▶ _MATERIAL TO PROCESS_:
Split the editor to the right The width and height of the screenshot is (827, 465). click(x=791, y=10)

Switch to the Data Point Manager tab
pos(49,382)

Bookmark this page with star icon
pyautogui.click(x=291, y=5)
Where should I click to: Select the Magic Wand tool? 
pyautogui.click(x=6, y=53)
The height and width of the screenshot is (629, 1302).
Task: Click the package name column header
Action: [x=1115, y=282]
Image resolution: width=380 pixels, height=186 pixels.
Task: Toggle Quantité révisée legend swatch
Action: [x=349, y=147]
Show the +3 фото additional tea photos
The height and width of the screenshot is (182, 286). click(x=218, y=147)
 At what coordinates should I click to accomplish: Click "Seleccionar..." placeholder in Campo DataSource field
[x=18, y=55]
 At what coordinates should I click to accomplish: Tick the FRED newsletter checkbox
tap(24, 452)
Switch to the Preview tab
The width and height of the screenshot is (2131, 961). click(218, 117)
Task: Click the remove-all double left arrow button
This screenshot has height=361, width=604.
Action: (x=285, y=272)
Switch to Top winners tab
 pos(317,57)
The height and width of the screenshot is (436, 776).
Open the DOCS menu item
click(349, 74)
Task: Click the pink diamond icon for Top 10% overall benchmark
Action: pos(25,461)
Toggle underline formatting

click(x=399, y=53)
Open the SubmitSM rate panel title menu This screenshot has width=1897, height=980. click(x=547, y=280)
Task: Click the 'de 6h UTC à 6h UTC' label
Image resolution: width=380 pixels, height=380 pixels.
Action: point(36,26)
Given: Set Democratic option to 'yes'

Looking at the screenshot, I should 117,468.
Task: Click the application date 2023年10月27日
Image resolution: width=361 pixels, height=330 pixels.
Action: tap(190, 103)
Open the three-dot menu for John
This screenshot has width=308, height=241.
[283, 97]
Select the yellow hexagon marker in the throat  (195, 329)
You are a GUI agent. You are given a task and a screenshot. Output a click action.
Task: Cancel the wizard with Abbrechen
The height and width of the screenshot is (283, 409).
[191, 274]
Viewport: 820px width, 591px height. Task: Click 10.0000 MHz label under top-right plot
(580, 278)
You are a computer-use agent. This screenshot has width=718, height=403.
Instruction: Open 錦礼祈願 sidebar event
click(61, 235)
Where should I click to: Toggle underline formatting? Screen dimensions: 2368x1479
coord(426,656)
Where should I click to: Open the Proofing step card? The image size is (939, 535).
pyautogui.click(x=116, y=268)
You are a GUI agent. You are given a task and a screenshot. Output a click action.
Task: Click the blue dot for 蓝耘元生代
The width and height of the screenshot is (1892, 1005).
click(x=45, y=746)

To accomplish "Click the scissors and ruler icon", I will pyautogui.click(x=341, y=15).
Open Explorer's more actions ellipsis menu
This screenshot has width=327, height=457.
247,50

▶ _JOB_:
Write out every line of the listing above without changing anything.

▶ _EXERCISE OUTPUT_:
Split the editor to the right The width and height of the screenshot is (827, 465). click(x=791, y=10)

Switch to the Data Point Manager tab
pos(49,382)

Bookmark this page with star icon
pyautogui.click(x=291, y=5)
Where should I click to: Select the Magic Wand tool? 
pyautogui.click(x=6, y=53)
The height and width of the screenshot is (629, 1302).
Task: Click the package name column header
Action: [x=1115, y=282]
Image resolution: width=380 pixels, height=186 pixels.
Task: Toggle Quantité révisée legend swatch
Action: [x=349, y=147]
Show the +3 фото additional tea photos
The height and width of the screenshot is (182, 286). click(x=218, y=147)
 At what coordinates should I click to accomplish: Click "Seleccionar..." placeholder in Campo DataSource field
[x=18, y=55]
 At what coordinates should I click to accomplish: Tick the FRED newsletter checkbox
tap(24, 452)
Switch to the Preview tab
The width and height of the screenshot is (2131, 961). click(218, 117)
Task: Click the remove-all double left arrow button
This screenshot has height=361, width=604.
Action: (x=285, y=272)
Switch to Top winners tab
 pos(317,57)
The height and width of the screenshot is (436, 776).
Open the DOCS menu item
click(349, 74)
Task: Click the pink diamond icon for Top 10% overall benchmark
Action: pos(25,461)
Toggle underline formatting

click(x=399, y=53)
Open the SubmitSM rate panel title menu This screenshot has width=1897, height=980. click(x=547, y=280)
Task: Click the 'de 6h UTC à 6h UTC' label
Image resolution: width=380 pixels, height=380 pixels.
Action: point(36,26)
Given: Set Democratic option to 'yes'

Looking at the screenshot, I should 117,468.
Task: Click the application date 2023年10月27日
Image resolution: width=361 pixels, height=330 pixels.
Action: tap(190, 103)
Open the three-dot menu for John
This screenshot has width=308, height=241.
[283, 97]
Select the yellow hexagon marker in the throat  (195, 329)
You are a GUI agent. You are given a task and a screenshot. Output a click action.
Task: Cancel the wizard with Abbrechen
The height and width of the screenshot is (283, 409).
[191, 274]
Viewport: 820px width, 591px height. Task: Click 10.0000 MHz label under top-right plot
(580, 278)
You are a computer-use agent. This screenshot has width=718, height=403.
Instruction: Open 錦礼祈願 sidebar event
click(61, 235)
Where should I click to: Toggle underline formatting? Screen dimensions: 2368x1479
coord(426,656)
Where should I click to: Open the Proofing step card? The image size is (939, 535).
pyautogui.click(x=116, y=268)
You are a GUI agent. You are given a task and a screenshot. Output a click action.
Task: Click the blue dot for 蓝耘元生代
The width and height of the screenshot is (1892, 1005).
click(x=45, y=746)

To accomplish "Click the scissors and ruler icon", I will pyautogui.click(x=341, y=15).
Open Explorer's more actions ellipsis menu
This screenshot has width=327, height=457.
247,50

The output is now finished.